Text block:
Quote from janus007:
Hi Wayne
I have been thinking about storing ticks as binary files, I haven't tested it though, but it could be interesting.
To BLOB or Not To BLOB: Large Object Storage in a Database or a Filesystem
http://research.microsoft.com/apps/pubs/default.aspx?id=64525
Excellent reference on BLOBS!!!
Okay, here's some facts.
The article recommends that objects less than 256K be stored in the database.
When collecting full ticks with every changed of the dom, that's currently about 100Megabytes per week on a single currency pair.
(I'm actually planning to add a binary diff between ticks since they have minimal change between ticks--to reduce the file size.)
Still it will be over 100 Megabytes per week.
That 100 meg file takes about 2 seconds to load into memory without the engine running.
I don't think making a separate BLOB per day makes sense. Too granular.
Weekly blob is fine.
Therefore that article recommends the file system be used for files that size. I agree.
Folks, it will be a lot easier when sharing these files to just receive a file and plop it into the right folder so TickZOOM can find it than to have to load into some database.
Of course, if it's not already in TickZOOM format, you will need to run a conversion.
Also, there's an API to select ticks if you need to for some purpose--the same API TickZOOM uses to load ticks. Just submit a symbol and date range.
So, especially after reading that article, I plan to go with a data folder which has a sub folder for every symbol used. Within each symbol folder it will have one folder per year.
Inside each yearly folder will have just weekly tick files.
The tick files will have a header which has handle for every 10000 ticks in the file. Each handle gives the timestamp and file offset.
A weekly file will have approximately 1 million ticks.
At 10,000 ticks per "chunk" that makes around 100 handles.
So for every new file the engine creates it will reserve a header with space for 2048 handles (for potential expansion).
It will endeavor to store the entire week in that one file and mark the offset to every chunk in the process.
NOTE: One feature I would like to see is for TickZOOM to list the available symbols and date ranges available.
So on startup, TickZOOM can scan all the headers and make an index.
It can automatically check file modification dates in the directories at each startup to see if there's a new file dropped in.
Doesn't that solve it?
Databases only give value when objects or rows need to reference each other like joins or object references.
In the case of ticks, there's none of that. Just raw time series data.
Sincerely,
Wayne

Your task: Return the passage of the forum post on storing tick data starting at "So for every" and ending at "date ranges available.", copied word for word. Work only from the forum post on storing tick data.

Given data:

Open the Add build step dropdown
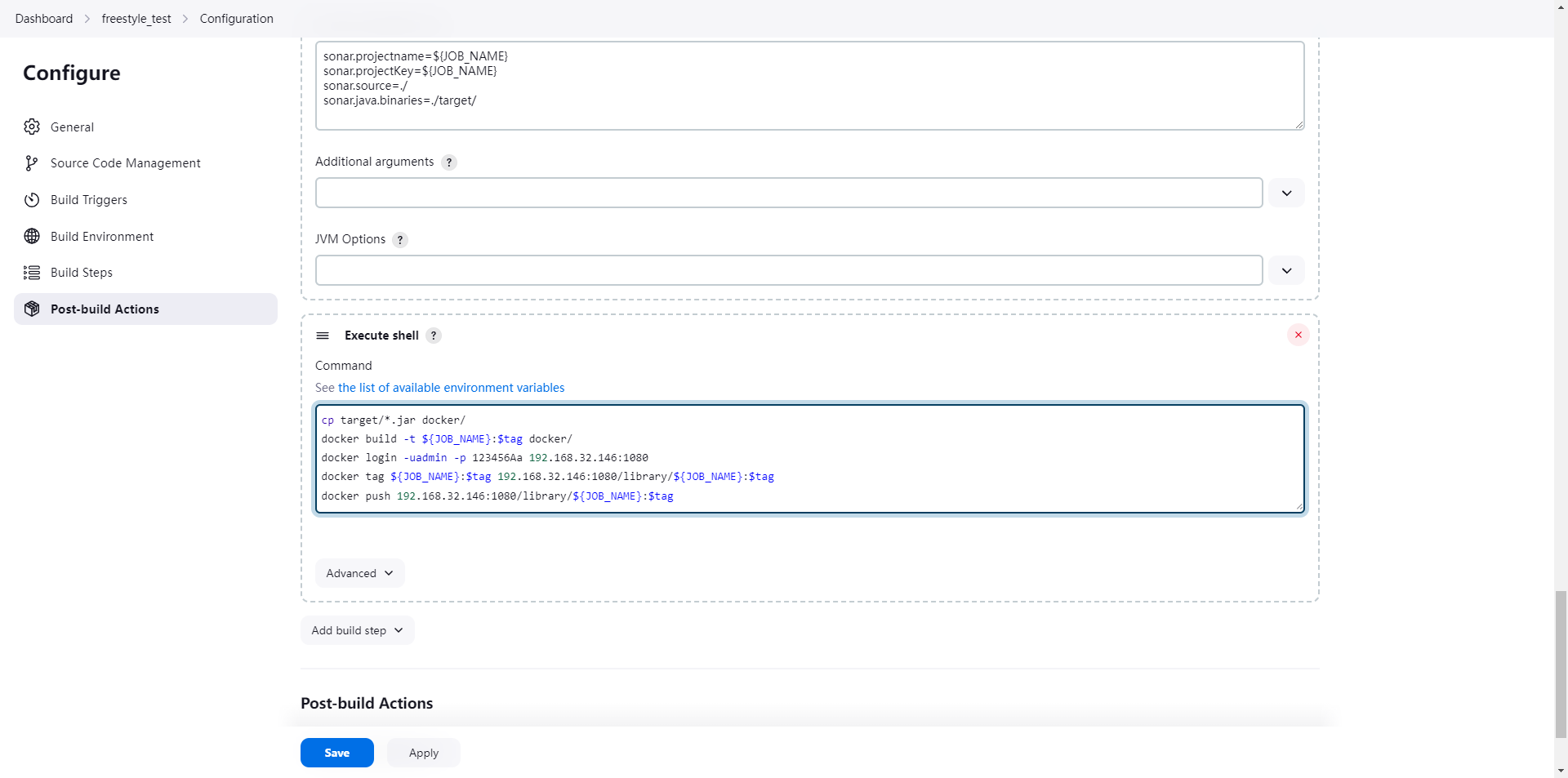Viewport: 1568px width, 778px height. pos(357,630)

Solution to this exercise:
So for every new file the engine creates it will reserve a header with space for 2048 handles (for potential expansion).
It will endeavor to store the entire week in that one file and mark the offset to every chunk in the process.
NOTE: One feature I would like to see is for TickZOOM to list the available symbols and date ranges available.